Content starts

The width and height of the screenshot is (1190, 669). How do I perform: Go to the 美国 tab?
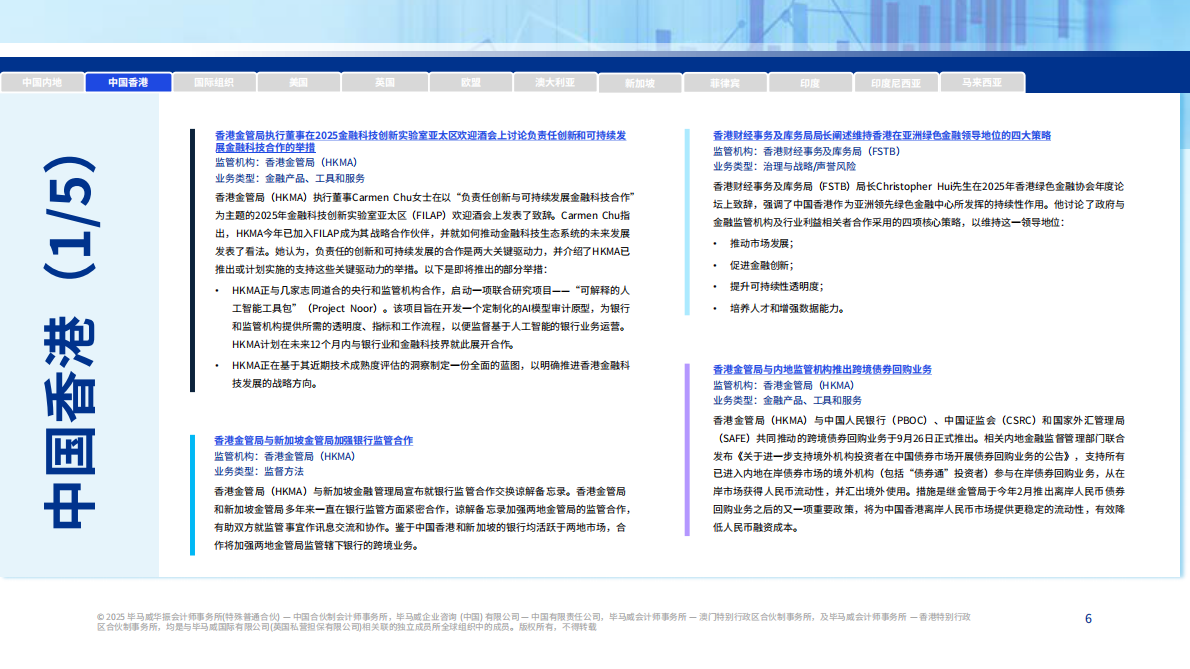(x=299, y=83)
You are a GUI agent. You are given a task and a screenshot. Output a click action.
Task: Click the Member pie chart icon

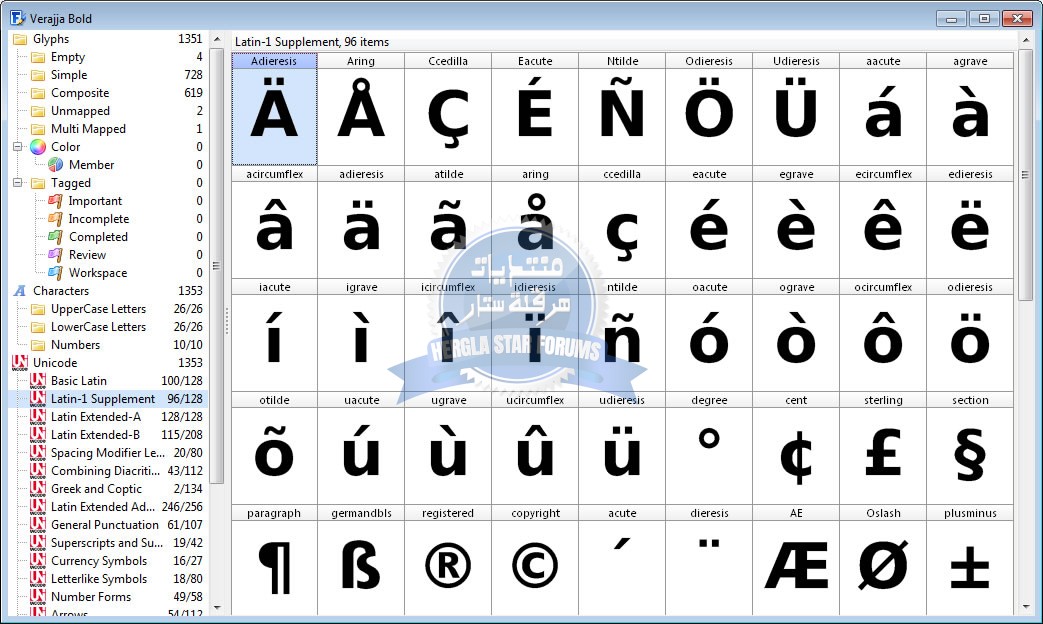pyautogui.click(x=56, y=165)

Content ends

▶ _WHAT TO WORK ON_:
Give all the lines above again, character for character, without pictures.

▶ _SOLUTION FOR THIS TASK_:
The width and height of the screenshot is (1190, 669). How do I perform: Go to the 美国 tab?
(x=299, y=83)
You are a GUI agent. You are given a task and a screenshot. Output a click action.
Task: Click the Member pie chart icon

pyautogui.click(x=56, y=165)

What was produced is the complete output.